People v. Veronica Reyes 

In 2013, a collections firm filed a complaint against Veronica Reyes to recover $13,784 in unpaid rent, unpaid utilities and missing and damaged property. The claims related to an office space Reyes leased with another lawyer. Reyes didn’t answer and the court entered default against her for all costs and damages. The collections firm then served on her interrogatories and requests for production. Reyes eventually provided sworn answers to this discovery, including false or incomplete interrogatory answers. 
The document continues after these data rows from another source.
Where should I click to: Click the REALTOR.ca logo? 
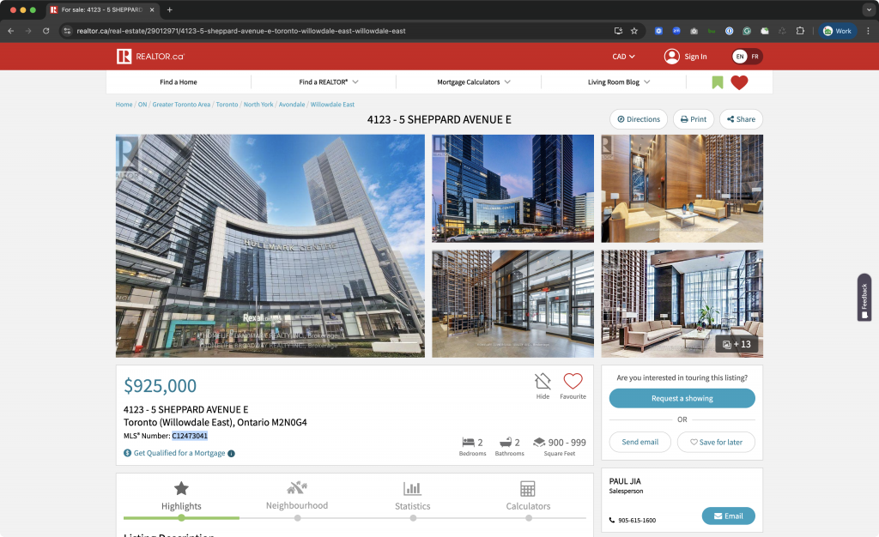(150, 57)
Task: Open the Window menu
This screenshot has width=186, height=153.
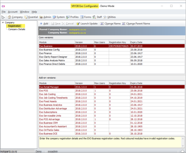Action: tap(24, 12)
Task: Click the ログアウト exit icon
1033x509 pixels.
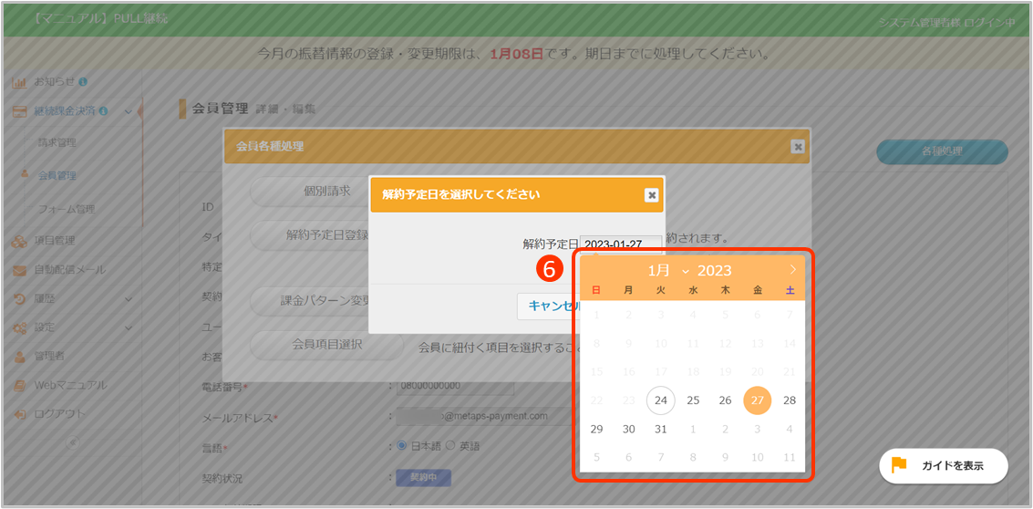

Reyes represented that her home address was in Chihuahua, Mexico, when in fact she lived with her family in Westminster, Colorado. Reyes didn’t list her business address, home phone number and business phone number, even though the interrogatory requested that information. Reyes stated that she was unemployed, even though she was employed as a lawyer. Reyes falsely responded that she had no sources of income. Reyes failed to report her operating and trust accounts when asked for information about all of her financial accounts, including accounts over which she had signature authority. Reyes answered “N/A” when asked whether she was self-employed, even though she operated her law practice with another lawyer and accepted client payments for legal services at the time. And Reyes answered “N/A” when asked for each bank account number related to her business, again failing to provide information about her operating and trust accounts. 

In an unrelated matter, Reyes self-reported to disciplinary authorities that she hadn’t filed federal or state tax returns during the years 2016 through 2020. Reyes didn’t file her tax returns for the tax years 2018 through 2020 because she hoped to avoid paying taxes. Reyes has now filed late personal and business tax returns for those years. Based on these returns, Reyes or her firm owes approximately $58,000 in taxes before penalties and interest. 

The Presiding Disciplinary Judge approved Reyes’ revised stipulation to discipline and suspended her for one year and one day, effective Sept. 30. To be reinstated to the practice of law in Colorado, Reyes must prove by clear and convincing evidence that she has been rehabilitated, has complied with all disciplinary orders and rules and is fit to practice law.